=== Section Start ===
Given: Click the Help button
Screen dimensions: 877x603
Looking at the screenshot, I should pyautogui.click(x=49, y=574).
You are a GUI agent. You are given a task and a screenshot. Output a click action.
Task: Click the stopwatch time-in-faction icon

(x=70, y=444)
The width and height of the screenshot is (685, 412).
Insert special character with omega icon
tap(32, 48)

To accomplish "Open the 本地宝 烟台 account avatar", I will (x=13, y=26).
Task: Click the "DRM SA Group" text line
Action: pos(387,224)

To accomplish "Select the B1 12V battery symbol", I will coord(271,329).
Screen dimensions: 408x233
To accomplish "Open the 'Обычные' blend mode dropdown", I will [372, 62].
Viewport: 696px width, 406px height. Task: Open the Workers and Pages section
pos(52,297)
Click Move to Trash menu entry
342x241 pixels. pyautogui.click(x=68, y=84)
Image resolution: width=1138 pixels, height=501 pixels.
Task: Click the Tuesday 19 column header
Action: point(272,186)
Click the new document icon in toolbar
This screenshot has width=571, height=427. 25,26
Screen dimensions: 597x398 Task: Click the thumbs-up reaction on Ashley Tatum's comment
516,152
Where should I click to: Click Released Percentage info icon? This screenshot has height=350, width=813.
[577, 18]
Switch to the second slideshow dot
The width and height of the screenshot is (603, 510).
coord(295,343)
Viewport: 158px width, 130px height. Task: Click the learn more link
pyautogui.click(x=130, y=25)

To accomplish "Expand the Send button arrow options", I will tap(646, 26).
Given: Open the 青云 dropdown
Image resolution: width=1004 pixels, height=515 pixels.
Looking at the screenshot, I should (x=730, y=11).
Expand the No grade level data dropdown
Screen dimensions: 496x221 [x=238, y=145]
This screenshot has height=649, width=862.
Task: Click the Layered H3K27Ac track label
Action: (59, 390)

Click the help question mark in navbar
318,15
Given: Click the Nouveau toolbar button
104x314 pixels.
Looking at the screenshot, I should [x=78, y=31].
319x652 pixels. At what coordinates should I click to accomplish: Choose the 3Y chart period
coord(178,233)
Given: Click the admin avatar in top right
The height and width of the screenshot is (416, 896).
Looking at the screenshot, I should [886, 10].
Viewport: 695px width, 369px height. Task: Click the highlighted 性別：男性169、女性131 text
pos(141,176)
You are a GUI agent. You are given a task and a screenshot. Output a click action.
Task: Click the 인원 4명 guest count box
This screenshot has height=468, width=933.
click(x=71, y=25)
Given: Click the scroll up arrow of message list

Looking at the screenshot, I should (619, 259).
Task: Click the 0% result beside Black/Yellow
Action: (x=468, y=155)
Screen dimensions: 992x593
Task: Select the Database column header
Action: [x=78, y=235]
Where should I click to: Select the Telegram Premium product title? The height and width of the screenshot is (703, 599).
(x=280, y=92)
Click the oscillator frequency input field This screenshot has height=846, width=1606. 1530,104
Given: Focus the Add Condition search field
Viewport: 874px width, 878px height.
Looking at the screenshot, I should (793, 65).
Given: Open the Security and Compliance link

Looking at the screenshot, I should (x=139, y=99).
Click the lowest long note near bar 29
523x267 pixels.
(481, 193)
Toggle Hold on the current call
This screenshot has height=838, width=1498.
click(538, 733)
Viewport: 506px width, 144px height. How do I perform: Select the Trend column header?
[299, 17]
=== Section End ===
> [What you will do]: The required response is a complete, exact copy of the records.

> [Exercise output]:
Given: Click the Help button
Screen dimensions: 877x603
Looking at the screenshot, I should pyautogui.click(x=49, y=574).
You are a GUI agent. You are given a task and a screenshot. Output a click action.
Task: Click the stopwatch time-in-faction icon

(x=70, y=444)
The width and height of the screenshot is (685, 412).
Insert special character with omega icon
tap(32, 48)

To accomplish "Open the 本地宝 烟台 account avatar", I will (x=13, y=26).
Task: Click the "DRM SA Group" text line
Action: pos(387,224)

To accomplish "Select the B1 12V battery symbol", I will coord(271,329).
Screen dimensions: 408x233
To accomplish "Open the 'Обычные' blend mode dropdown", I will [372, 62].
Viewport: 696px width, 406px height. Task: Open the Workers and Pages section
pos(52,297)
Click Move to Trash menu entry
342x241 pixels. pyautogui.click(x=68, y=84)
Image resolution: width=1138 pixels, height=501 pixels.
Task: Click the Tuesday 19 column header
Action: point(272,186)
Click the new document icon in toolbar
This screenshot has width=571, height=427. 25,26
Screen dimensions: 597x398 Task: Click the thumbs-up reaction on Ashley Tatum's comment
516,152
Where should I click to: Click Released Percentage info icon? This screenshot has height=350, width=813.
[577, 18]
Switch to the second slideshow dot
The width and height of the screenshot is (603, 510).
coord(295,343)
Viewport: 158px width, 130px height. Task: Click the learn more link
pyautogui.click(x=130, y=25)

To accomplish "Expand the Send button arrow options", I will tap(646, 26).
Given: Open the 青云 dropdown
Image resolution: width=1004 pixels, height=515 pixels.
Looking at the screenshot, I should (x=730, y=11).
Expand the No grade level data dropdown
Screen dimensions: 496x221 [x=238, y=145]
This screenshot has height=649, width=862.
Task: Click the Layered H3K27Ac track label
Action: (59, 390)

Click the help question mark in navbar
318,15
Given: Click the Nouveau toolbar button
104x314 pixels.
Looking at the screenshot, I should [x=78, y=31].
319x652 pixels. At what coordinates should I click to accomplish: Choose the 3Y chart period
coord(178,233)
Given: Click the admin avatar in top right
The height and width of the screenshot is (416, 896).
Looking at the screenshot, I should [886, 10].
Viewport: 695px width, 369px height. Task: Click the highlighted 性別：男性169、女性131 text
pos(141,176)
You are a GUI agent. You are given a task and a screenshot. Output a click action.
Task: Click the 인원 4명 guest count box
This screenshot has height=468, width=933.
click(x=71, y=25)
Given: Click the scroll up arrow of message list

Looking at the screenshot, I should (619, 259).
Task: Click the 0% result beside Black/Yellow
Action: (x=468, y=155)
Screen dimensions: 992x593
Task: Select the Database column header
Action: [x=78, y=235]
Where should I click to: Select the Telegram Premium product title? The height and width of the screenshot is (703, 599).
(x=280, y=92)
Click the oscillator frequency input field This screenshot has height=846, width=1606. 1530,104
Given: Focus the Add Condition search field
Viewport: 874px width, 878px height.
Looking at the screenshot, I should (793, 65).
Given: Open the Security and Compliance link

Looking at the screenshot, I should (x=139, y=99).
Click the lowest long note near bar 29
523x267 pixels.
(481, 193)
Toggle Hold on the current call
This screenshot has height=838, width=1498.
click(538, 733)
Viewport: 506px width, 144px height. How do I perform: Select the Trend column header?
[299, 17]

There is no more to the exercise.